» **Text block**
*-*-*
So there is probably a big pile of Reddit comments, twitter messages, and libgen and arxiv PDFs I imagine
So there is some shit, but also painstakingly encoded knowledge (ie writing), and yeah it is miraculous that LLMs are right as often as they are
It has a phenomenal recall. I just asked it about "SmartOS", something I knew about, vaguely, in ~2012, and it gave me a pretty darn good answer. On that particular subject, I think it probably gave a better answer than anyone I could e-mail, call, or text right now
It was significantly more informative than wikipedia - https://en.wikipedia.org/wiki/SmartOS
But I still find it easy to stump it and get it to hallucinate, which makes it seem dumb
It is like a person with good manners, and a lot of memory, and which is quite good at comparisons (although you have to verify, which is usually fine)
But I would not say it is "smart" at coming up with new ideas or anything
I do think a key point is that a "text calculator" is doing a lot of work ... i.e. summarization and comparison are extremely useful things. They can accelerate thinking
The most recent numbers from libgen itself are 2.4 million non-fiction books and 80 million science journal articles. The Atlantic's database published in 2025 has 7.5 million books.[0] The publishing industry estimates that many books are published each year. As of 2010, Google counted over 129 million books[1]. At best an LLM like Llama will have have 20% of all books in its training set.
0. https://www.theatlantic.com/technology/archive/2025/03/libge...
1. https://booksearch.blogspot.com/2010/08/books-of-world-stand...
*-*-*
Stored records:
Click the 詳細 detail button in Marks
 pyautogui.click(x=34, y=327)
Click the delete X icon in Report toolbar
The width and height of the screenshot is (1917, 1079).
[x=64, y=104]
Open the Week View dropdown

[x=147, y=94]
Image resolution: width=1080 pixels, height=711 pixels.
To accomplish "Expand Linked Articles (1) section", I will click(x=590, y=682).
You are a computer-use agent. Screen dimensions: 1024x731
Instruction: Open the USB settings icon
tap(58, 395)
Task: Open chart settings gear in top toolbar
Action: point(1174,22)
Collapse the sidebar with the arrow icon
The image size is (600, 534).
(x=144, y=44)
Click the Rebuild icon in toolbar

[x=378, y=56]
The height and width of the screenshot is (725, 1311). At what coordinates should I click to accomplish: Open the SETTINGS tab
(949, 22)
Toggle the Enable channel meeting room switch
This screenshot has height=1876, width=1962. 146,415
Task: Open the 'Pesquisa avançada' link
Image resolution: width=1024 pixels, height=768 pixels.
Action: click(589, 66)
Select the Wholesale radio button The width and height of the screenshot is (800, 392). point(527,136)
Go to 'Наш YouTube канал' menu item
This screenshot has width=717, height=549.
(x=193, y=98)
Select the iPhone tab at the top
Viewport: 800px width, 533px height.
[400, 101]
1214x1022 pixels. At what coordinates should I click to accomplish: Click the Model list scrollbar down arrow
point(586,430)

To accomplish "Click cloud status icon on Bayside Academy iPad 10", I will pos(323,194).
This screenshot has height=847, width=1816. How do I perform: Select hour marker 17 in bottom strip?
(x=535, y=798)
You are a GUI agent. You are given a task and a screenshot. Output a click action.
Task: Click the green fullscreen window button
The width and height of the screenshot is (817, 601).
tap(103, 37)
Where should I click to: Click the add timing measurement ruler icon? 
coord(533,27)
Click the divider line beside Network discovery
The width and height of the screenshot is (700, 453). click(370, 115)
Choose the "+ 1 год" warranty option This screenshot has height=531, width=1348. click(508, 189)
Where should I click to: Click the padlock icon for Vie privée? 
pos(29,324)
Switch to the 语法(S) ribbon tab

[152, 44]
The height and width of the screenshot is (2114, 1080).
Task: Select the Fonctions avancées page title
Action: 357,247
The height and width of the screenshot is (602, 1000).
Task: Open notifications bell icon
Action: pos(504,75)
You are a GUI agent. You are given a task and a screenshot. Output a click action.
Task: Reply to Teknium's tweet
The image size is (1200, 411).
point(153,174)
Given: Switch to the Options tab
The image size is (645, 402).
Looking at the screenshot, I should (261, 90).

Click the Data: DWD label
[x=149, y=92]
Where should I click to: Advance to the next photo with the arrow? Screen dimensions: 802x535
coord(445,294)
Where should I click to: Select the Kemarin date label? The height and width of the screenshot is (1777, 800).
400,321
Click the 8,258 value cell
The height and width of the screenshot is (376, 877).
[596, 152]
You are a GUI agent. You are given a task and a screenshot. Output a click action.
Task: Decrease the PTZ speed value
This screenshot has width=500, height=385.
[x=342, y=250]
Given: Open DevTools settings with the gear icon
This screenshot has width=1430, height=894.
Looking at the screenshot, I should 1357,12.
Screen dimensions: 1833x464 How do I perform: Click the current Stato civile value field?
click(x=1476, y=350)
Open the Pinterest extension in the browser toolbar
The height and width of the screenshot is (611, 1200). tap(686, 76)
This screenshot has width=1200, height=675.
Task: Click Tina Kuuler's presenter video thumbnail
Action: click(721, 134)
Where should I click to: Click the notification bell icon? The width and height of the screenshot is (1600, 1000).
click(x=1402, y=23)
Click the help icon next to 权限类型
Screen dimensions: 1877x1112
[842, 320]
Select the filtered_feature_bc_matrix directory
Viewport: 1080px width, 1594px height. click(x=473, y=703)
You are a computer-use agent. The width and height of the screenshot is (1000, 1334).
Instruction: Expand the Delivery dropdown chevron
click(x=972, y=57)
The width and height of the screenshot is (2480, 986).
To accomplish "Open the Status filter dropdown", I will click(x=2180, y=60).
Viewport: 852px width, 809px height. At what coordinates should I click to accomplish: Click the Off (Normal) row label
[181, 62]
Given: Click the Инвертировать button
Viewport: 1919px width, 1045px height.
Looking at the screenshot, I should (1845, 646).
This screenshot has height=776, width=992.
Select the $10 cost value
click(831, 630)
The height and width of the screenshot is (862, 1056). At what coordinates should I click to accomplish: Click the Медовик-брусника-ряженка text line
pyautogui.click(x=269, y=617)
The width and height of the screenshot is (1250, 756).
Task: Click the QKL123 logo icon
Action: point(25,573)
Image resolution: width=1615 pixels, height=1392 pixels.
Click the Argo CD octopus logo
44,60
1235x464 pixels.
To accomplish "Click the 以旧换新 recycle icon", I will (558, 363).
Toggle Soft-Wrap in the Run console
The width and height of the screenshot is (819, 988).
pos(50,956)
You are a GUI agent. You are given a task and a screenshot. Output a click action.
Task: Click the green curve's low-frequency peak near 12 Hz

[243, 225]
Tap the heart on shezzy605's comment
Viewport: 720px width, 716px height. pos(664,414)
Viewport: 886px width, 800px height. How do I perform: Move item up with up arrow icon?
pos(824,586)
*-*-*
» **Work to complete**
a) Please output everything in the LLM thread from "But I would" down to "its training set.".
b) According to the opening comment of the LLM thread, what sources of text are probably in the big pile?
You won't need the records for this work.

» **Task-by-task outputs**
a)
But I would not say it is "smart" at coming up with new ideas or anything
I do think a key point is that a "text calculator" is doing a lot of work ... i.e. summarization and comparison are extremely useful things. They can accelerate thinking
The most recent numbers from libgen itself are 2.4 million non-fiction books and 80 million science journal articles. The Atlantic's database published in 2025 has 7.5 million books.[0] The publishing industry estimates that many books are published each year. As of 2010, Google counted over 129 million books[1]. At best an LLM like Llama will have have 20% of all books in its training set.

b) Reddit comments, twitter messages, libgen PDFs, arxiv PDFs